DOCUMENT SEGMENT:
•••

Aug. 8 (Bloomberg) -- Indonesia’s rupiah weakened for a second day on concern Europe’s debt crisis will worsen and damp demand for the nation’s assets.

The rupiah fell 0.2 percent to 9,485 per dollar as of 3:19 p.m. in Jakarta, according to prices from local banks compiled by Bloomberg. The currency reached 9,496 earlier, the weakest since July 27, and lost 4.4 percent this year. One-month implied volatility, which measures exchange-rate swings used to price options, was steady at 7.50 percent.

Standard & Poor’s said yesterday it may lower Greece’s credit rating if the country is unable to obtain its next aid package. Indonesian exports dropped 16.4 percent in June from a year earlier, the biggest decline since 2009, official data showed last week. Government bonds were little changed before a policy meeting tomorrow, at which 25 of 26 economists surveyed by Bloomberg predict Bank Indonesia will hold its reference rate at 5.75 percent. One expects a 25 basis point cut.

•••

PROMPT 1: In the rupiah report, by how much did Indonesian exports fall in June compared with a year earlier?
PROMPT 2: From the rupiah report, write out the part that begins with the words "Aug. 8 (Bloomberg)" and ends with "at 7.50 percent.".

INFORMATION GIVEN:
•••

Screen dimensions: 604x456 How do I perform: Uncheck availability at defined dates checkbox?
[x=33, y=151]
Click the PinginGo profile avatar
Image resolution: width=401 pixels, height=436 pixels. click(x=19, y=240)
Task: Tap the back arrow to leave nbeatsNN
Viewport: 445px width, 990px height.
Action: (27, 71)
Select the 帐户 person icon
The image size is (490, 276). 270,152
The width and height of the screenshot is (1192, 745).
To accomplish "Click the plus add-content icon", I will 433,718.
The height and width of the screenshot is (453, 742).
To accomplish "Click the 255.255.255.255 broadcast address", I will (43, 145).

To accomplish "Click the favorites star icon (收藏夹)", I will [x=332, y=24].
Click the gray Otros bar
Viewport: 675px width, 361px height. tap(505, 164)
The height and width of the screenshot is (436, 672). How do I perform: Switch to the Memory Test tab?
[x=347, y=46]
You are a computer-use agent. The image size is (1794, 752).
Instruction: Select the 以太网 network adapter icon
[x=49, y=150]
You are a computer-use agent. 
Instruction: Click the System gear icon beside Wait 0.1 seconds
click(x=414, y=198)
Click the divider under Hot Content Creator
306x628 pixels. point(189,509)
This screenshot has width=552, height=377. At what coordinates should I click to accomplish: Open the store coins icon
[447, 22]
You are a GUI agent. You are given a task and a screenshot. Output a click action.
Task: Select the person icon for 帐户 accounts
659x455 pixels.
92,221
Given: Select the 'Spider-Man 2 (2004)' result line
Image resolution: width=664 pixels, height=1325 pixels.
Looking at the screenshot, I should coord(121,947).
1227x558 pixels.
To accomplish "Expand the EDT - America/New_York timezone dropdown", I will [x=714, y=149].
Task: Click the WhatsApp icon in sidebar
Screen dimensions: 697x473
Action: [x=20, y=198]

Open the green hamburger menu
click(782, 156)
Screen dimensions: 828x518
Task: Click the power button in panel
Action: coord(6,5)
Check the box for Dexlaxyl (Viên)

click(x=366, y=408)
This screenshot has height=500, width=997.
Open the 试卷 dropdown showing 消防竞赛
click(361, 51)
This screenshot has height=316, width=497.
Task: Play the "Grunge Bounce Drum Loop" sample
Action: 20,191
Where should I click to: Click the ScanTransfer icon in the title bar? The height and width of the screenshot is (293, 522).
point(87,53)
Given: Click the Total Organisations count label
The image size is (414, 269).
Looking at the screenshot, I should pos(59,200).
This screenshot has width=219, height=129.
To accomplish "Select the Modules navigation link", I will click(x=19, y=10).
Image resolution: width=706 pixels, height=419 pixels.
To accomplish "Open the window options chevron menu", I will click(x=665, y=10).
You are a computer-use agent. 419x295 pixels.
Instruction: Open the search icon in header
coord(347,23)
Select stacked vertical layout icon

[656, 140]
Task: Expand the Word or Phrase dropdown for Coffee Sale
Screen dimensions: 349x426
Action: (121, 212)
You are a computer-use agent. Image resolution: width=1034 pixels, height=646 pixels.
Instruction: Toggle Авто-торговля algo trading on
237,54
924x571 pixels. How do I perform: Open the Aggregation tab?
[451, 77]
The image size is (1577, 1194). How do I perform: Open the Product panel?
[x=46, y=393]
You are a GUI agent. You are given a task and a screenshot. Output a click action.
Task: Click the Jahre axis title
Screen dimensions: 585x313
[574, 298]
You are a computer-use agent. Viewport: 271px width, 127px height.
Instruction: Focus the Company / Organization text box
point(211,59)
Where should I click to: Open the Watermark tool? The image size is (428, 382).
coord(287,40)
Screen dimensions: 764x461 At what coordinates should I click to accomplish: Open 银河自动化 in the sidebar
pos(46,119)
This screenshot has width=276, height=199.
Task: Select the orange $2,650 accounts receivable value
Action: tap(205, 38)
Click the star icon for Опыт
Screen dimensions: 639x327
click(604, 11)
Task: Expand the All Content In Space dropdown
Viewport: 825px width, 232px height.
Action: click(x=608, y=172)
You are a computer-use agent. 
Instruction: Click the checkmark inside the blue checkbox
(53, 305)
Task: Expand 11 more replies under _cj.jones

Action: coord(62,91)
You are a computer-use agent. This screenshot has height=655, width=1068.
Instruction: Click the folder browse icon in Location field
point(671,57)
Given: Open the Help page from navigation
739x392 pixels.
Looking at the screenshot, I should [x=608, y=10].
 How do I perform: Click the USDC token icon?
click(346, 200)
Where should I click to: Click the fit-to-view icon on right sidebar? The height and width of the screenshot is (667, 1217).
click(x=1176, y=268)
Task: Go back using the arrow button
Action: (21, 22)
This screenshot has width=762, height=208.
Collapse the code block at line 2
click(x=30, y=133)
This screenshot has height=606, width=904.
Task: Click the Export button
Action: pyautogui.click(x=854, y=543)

•••

FINISHED ANSWER 1: 16.4 percent.

FINISHED ANSWER 2:
Aug. 8 (Bloomberg) -- Indonesia’s rupiah weakened for a second day on concern Europe’s debt crisis will worsen and damp demand for the nation’s assets.

The rupiah fell 0.2 percent to 9,485 per dollar as of 3:19 p.m. in Jakarta, according to prices from local banks compiled by Bloomberg. The currency reached 9,496 earlier, the weakest since July 27, and lost 4.4 percent this year. One-month implied volatility, which measures exchange-rate swings used to price options, was steady at 7.50 percent.